Par ailleurs, la dissolution dans l’eau et le contact avec des acides forts sont des réactions très exothermiques, et au contact de l’aluminium, de l’étain et du zinc elle dégage de l’hydrogène, un gaz inflammable. Travaillez toujours avec des lunettes de protection contre les éclaboussures et des gants de sécurité, dans un endroit ventilé, avec des récipients en plastique ou en acier inoxydable —jamais en aluminium— et gardez le produit hors de portée des enfants. Vous trouverez le reste de la gamme dans les produits chimiques et les alcalis forts.
Pourquoi l’acheter chez Gran Velada
- Bidon de 1 kg homologué pour un usage domestique et la vente au grand public, fermé hermétiquement.
- Des perles, plus pratiques et moins volatiles à manipuler que les paillettes, pour un rendement identique.
- À côté, tout le reste de la recette : huiles, moules, colorants, parfums et l’équipement de protection.
- Des recettes gratuites déjà calculées, avec les quantités exactes de chaque ingrédient.
Questions fréquentes
Peut-on faire du savon sans soude caustique ?
Du vrai savon, non : sans alcali il n’y a pas de saponification.

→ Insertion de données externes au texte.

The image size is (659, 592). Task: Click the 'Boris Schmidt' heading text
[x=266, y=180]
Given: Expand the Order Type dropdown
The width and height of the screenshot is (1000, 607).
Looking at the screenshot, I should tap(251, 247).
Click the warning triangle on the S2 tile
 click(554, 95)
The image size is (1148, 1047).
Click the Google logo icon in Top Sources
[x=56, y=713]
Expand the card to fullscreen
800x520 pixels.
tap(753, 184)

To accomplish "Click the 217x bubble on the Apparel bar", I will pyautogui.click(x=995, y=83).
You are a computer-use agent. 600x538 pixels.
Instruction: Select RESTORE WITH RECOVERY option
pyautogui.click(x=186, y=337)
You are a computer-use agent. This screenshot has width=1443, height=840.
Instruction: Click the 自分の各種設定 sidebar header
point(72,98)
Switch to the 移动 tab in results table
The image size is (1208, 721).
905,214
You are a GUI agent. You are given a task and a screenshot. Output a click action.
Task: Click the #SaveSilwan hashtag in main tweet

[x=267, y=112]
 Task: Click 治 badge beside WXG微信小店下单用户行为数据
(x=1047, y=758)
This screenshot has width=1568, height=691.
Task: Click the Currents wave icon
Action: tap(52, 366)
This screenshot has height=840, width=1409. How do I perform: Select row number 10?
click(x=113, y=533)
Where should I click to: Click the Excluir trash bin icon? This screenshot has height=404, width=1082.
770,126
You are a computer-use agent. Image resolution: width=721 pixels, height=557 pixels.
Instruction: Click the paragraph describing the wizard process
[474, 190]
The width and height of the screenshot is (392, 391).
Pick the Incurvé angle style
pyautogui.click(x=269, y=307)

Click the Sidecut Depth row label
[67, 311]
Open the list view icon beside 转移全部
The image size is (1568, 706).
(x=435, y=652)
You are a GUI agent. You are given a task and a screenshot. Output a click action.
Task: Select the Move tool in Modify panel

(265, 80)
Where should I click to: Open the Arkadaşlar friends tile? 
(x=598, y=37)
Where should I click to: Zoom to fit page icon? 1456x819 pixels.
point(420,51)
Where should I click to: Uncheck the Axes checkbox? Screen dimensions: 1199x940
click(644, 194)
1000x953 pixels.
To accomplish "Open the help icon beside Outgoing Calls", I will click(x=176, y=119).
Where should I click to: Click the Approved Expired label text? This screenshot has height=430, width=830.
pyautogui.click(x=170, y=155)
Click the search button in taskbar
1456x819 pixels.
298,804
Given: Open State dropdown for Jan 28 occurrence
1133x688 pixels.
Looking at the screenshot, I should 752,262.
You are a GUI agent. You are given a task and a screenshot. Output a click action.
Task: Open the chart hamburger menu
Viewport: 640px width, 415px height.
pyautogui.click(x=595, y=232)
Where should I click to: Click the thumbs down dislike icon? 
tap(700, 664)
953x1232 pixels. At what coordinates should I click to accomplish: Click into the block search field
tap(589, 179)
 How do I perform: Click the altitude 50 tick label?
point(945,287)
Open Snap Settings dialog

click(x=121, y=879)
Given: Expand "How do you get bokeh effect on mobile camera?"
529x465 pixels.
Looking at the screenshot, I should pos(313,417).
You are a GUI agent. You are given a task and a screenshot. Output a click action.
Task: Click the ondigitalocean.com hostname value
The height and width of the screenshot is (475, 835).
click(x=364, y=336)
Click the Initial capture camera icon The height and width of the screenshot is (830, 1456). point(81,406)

Ce que vous pouvez faire sans manipuler de soude, c’est partir d’une base de glycérine déjà saponifiée, qu’il suffit de fondre, de colorer et de parfumer.
Soude en perles ou en paillettes ?
Les usages et le rendement sont les mêmes. Les perles produisent moins de poussière lorsqu’on les verse : elles sont donc plus pratiques et un peu plus sûres à manipuler.
Verse-t-on la soude dans l’eau ou l’eau sur la soude ?
Toujours la soude sur l’eau, lentement et en remuant. Dans l’autre sens, la réaction est violente et peut projeter de la solution caustique.
Reste-t-il de la soude dans le savon fini ?
Si la formule est bien calculée et que la cure est respectée, non : toute la soude réagit avec la graisse. D’où l’intérêt de suivre des recettes éprouvées et de vérifier le pH avant d’utiliser le savon.
Peut-on faire du savon avec de l’huile usagée ?
Oui, et c’est l’un des usages les plus gratifiants. Filtrez-la bien au préalable pour retirer les résidus de friture, et gardez à l’esprit que l’huile d’olive ou de tournesol usagée demande nettement moins de soude que celle de coco : partez toujours d’une recette calculée pour cette huile.
La soude caustique convient-elle à toutes les canalisations ?
Elle fonctionne bien sur les évacuations domestiques en PVC et en grès, qui sont les plus courantes. Mais elle est corrosive pour l’aluminium, l’étain et le zinc : si votre installation est faite de l’un de ces métaux, ne l’utilisez pas. Et ne la mélangez jamais à un autre déboucheur déjà présent dans l’évacuation.